Condemnation demanded
They said: “As academic researchers of Iranian history, archaeology, art and culture, based in national museums and universities across the world, we call on our political representatives to condemn explicitly any statement or action that threatens internationally recognised war crimes against the Iranian people, as well as their cultural heritage.”
Sharing majestic images of an array of cultural sites in Iran, people from different backgrounds have also been promoting the hashtag #IranianCulturalSites to express their annoyance towards the idea of dragging history, culture and art into the ever-changing geostrategic spheres.

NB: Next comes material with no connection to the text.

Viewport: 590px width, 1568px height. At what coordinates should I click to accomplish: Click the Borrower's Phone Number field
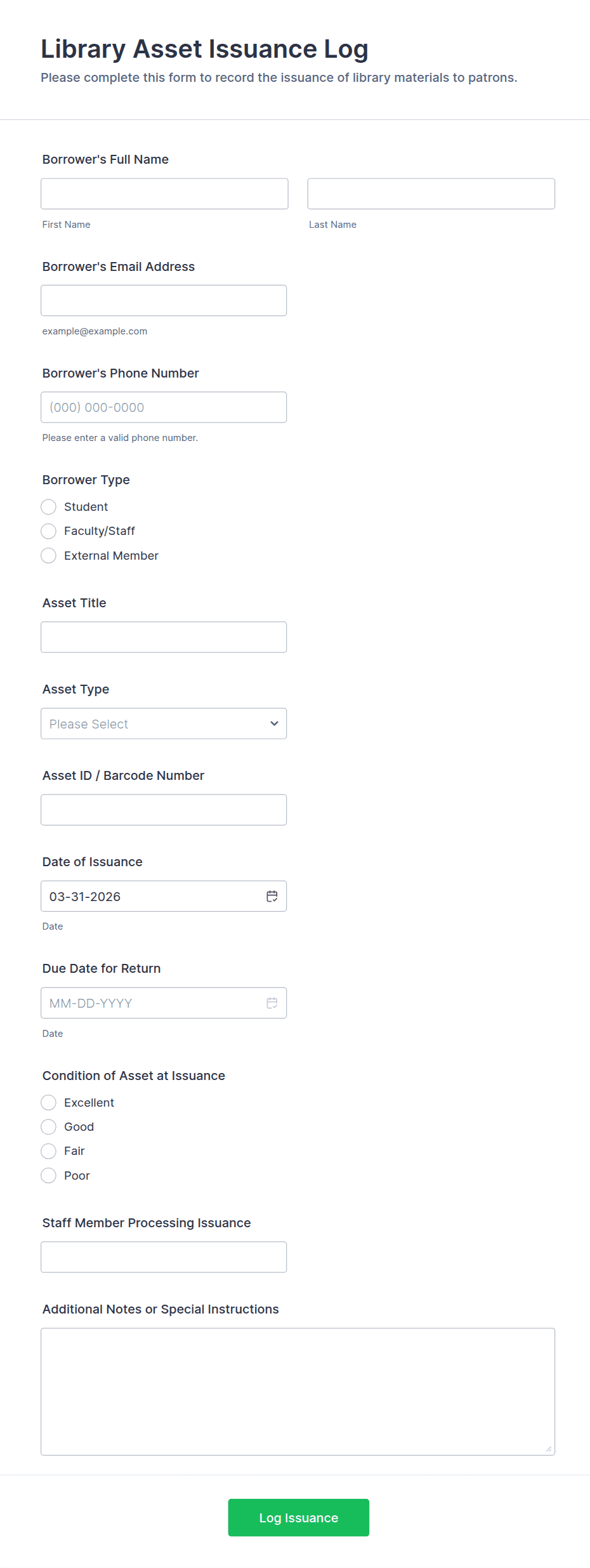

Among these sites threatened are at least 24 sites of pre-Islamic and Islamic heritage that are currently designated by UNESCO as being of universal significance. These are imperial monuments from the Bronze Age to the Elamite, Achaemenid, Sasanian, Ilkhanid, Ziyarid, Safavid and Qajar eras; sites of natural beauty such as the traditional Persian gardens of Shiraz (Bagh-e Eram, for example); and Gilan forest and biosphere.
Some voices have likened the US President’s threat to the brazen destruction of the monumental sixth century statues of the Buddhas in neighbouring Afghanistan by the Taliban in 2001.
US Defense Secretary Mark Esper on 7 January sought to distance the Pentagon from the president’s threat, insisting that the US would follow the laws of armed conflict – international humanitarian law – which rule out targeting cultural sites.
Burzine Waghmar, librarian for South Asia and Indo-Iranian languages, cultural, literary and post-colonial studies at SOAS, University of London, told University World News that Trump is merely ratcheting up the ante in terms of psychological warfare, and would not initiate a Bamyan style attack.
He added that the Iranian regime, during the past 40 years, has not exactly been a conscientious custodian of its heritage. “Consider just one glaring example: the Sivand Dam which, since 2007, has been pushed relentlessly by the regime and even acknowledged by Tehran as submerging some 130 archaeological sites across Fars province.
“And a mention must also be made of the Pasdaran or IRGC (Islamic Revolutionary Guards Corps) involved in smuggling of antiquities, an open secret, since 1979 and a point in fact little realised. The illegal spiriting and selling of artefacts, besides arms smuggling and drugs, has allowed the Revolutionary Guards to rake in earnings with impunity.”